Seunghyun Lee, University of California, Davis
Recency Effect of Yield Shocks on Crop Choice in the US Corn Belt
Date and Location
Thursday, October 27, 2022, 4:10 PM - 5:30 PM
ARE Library Conference Room, 4101
Social Sciences and Humanities
Abstract
As climate change is projected to increase extreme heat events in frequency and severity, farmers are expected to experience an increase in crop yield variability. Using field-level crop choice data in the major US Corn Belt states (Iowa, Illinois, and Indiana), this study uncovers statistical evidence that crop choice decisions in the region feature recency effects associated with local yield shocks that are largely driven by plausibly random weather. In the region, short-run acreage adjustment occurs mainly along the intensive margin (transition between corn and soybeans).
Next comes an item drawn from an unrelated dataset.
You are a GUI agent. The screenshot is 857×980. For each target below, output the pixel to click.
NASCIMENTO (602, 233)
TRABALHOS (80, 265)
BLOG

I show that farmers are less likely to plant corn—which is more susceptible to heat/water stress than soybeans—after a hotter or drier than average year, irrespective of the within-season timing of the heat. This means that low yields of corn or soybeans in one year predict less corn being planted in the subsequent year. Interestingly, relative yield does not predict the probability of growing corn next year. Based on the insights from my conceptual model, these empirical results suggest that farmers respond sensitively to total exposure to extreme heat during the previous growing season but do not respond to when it was concentrated (e.g., 1 st half or 2nd half of the growing season) or which crop it affected most. My work highlights that potentially sub-optimal overreaction to "noise"; can play an important role in shaping farmers' adaptive responses to a changing climate.